Exercise directions – Only the lines with "menu" in them need to be copied from the listing.
━━━━━━
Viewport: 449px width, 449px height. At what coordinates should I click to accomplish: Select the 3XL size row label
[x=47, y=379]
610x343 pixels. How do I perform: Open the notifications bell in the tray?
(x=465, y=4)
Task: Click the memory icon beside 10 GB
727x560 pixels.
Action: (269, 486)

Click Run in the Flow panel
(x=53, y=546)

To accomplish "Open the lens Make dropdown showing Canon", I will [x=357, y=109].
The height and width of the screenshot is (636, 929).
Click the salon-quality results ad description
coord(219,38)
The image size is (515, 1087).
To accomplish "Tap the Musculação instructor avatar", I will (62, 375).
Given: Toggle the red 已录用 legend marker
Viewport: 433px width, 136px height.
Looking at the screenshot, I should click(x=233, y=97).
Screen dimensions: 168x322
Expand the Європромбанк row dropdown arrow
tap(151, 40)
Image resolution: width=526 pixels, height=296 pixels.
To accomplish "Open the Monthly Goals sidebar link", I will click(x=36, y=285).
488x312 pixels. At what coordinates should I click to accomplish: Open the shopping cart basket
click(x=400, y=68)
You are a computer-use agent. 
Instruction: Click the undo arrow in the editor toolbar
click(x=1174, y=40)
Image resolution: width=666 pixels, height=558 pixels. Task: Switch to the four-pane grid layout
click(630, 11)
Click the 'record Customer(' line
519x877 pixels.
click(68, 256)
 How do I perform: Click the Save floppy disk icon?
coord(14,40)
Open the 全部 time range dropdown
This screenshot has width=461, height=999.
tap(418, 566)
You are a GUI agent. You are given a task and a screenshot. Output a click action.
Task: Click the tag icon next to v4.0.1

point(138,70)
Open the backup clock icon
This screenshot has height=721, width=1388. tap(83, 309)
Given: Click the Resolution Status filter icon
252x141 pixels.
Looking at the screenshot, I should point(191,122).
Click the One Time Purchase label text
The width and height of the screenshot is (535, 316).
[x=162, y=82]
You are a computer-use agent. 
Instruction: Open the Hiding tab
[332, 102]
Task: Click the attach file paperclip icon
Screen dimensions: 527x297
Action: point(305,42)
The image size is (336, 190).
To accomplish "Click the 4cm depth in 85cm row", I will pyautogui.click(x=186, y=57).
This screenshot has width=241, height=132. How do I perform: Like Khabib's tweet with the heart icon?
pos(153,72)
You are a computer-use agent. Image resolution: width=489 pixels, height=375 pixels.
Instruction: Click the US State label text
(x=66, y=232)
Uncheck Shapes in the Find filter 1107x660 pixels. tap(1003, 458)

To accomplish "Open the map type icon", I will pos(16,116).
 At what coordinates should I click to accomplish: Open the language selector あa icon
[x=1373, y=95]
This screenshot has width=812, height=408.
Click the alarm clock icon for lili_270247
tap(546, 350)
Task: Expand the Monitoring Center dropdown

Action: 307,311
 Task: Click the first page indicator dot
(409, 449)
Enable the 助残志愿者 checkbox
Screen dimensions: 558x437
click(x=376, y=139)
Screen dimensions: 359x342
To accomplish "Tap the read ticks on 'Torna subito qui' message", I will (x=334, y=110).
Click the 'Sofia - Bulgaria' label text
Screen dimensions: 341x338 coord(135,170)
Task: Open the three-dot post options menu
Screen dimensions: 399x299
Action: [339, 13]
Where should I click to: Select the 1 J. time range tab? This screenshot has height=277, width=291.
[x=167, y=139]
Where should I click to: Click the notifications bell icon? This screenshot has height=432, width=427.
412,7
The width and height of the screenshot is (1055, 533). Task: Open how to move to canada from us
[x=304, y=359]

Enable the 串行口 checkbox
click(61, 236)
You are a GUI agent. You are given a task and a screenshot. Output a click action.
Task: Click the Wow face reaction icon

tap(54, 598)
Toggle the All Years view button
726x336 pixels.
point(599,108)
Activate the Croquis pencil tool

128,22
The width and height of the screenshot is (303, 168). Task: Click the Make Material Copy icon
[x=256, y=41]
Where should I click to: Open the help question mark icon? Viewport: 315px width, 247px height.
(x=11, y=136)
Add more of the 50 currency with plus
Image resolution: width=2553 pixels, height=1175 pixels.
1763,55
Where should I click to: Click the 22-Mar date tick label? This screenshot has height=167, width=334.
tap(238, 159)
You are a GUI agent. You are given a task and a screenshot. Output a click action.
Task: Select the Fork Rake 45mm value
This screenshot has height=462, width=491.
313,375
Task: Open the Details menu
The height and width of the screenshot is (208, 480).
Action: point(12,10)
━━━━━━
Written reply –
Task: Open the three-dot post options menu
Task: Open the Details menu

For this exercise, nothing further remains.